Does Reinforcement Learning Really Incentivize Reasoning Capacity in LLMs Beyond the Base Model?

Paper · arXiv 2504.13837 · Published April 18, 2025

Reinforcement Learning with Verifiable Rewards (RLVR) has recently demonstrated notable success in enhancing the reasoning performance of large language models (LLMs), particularly in mathematics and programming tasks. It is widely believed that, similar to how traditional RL helps agents to explore and learn new strategies, RLVR enables LLMs to continuously selfimprove, thus acquiring novel reasoning abilities that exceed the capacity of the corresponding base models. In this study, we take a critical look at the current state of RLVR by systematically probing the reasoning capability boundaries of RLVR-trained LLMs across various model families, RL algorithms, and math/coding/visual reasoning benchmarks, using pass@k at large k values as the evaluation metric. While RLVR improves sampling efficiency towards correct paths, we surprisingly find that current training does not elicit fundamentally new reasoning patterns. We observe that while RLVR-trained models outperform their base models at smaller values of k (e.g., k=1), base models achieve higher pass@k score when k is large. Moreover, we observe that the reasoning capability boundary of LLMs often narrows as RLVR training progresses. Further coverage and perplexity analysis shows that the reasoning paths generated by RLVR models are already included in the base models’ sampling distribution, suggesting that their reasoning abilities originate from and are bounded by the base model. From this perspective, treating the base model as an upper bound, our quantitative analysis shows that six popular RLVR algorithms perform similarly and remain far from optimal in fully leveraging the potential of the base model. In contrast, we find that distillation can introduce new reasoning patterns from the teacher and genuinely expand the model’s reasoning capabilities.

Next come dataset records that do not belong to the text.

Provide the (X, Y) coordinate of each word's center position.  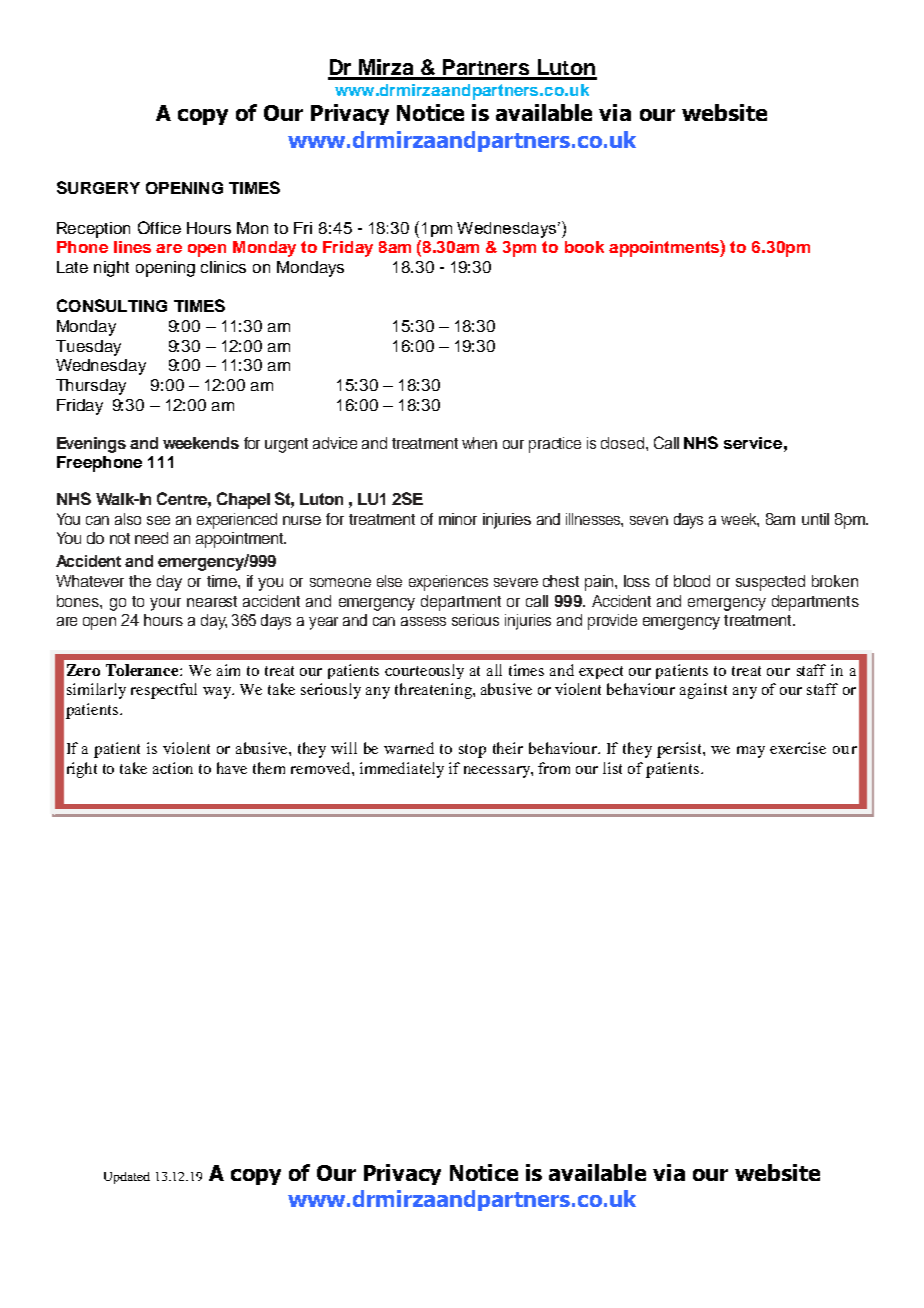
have (232, 768)
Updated (127, 1178)
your (165, 604)
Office (159, 227)
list (612, 768)
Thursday (91, 387)
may (751, 752)
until (815, 519)
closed (624, 443)
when (479, 443)
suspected (770, 583)
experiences (448, 583)
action (173, 768)
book (584, 247)
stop (472, 751)
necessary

• Current RLVR models exhibit narrower reasoning coverage than their base models. In pass@k curves, although RLVR models outperform their base models at small k, it is surprising that base models consistently surpass RLVR models across all benchmarks and LLM families as k increases. This suggests that current RLVR training does not expand, and even reduce the scope of reasoning over solvable problems. Manual inspection of model responses shows that, for most problems, the base model can produce at least one correct CoT, implying that it can already generate correct reasoning paths for problems that were previously considered only solvable for RLVR models.

RLVR and distillation are fundamentally different. While RLVR improves reasoning scores by more efficiently sampling high-reward outputs, it does not elicit new reasoning capabilities and remains constrained within the base model’s capacity. In contrast, distillation can transfer new reasoning patterns from a stronger teacher to the student. As a result, distilled models often demonstrate an expanded reasoning scope beyond that of the base model.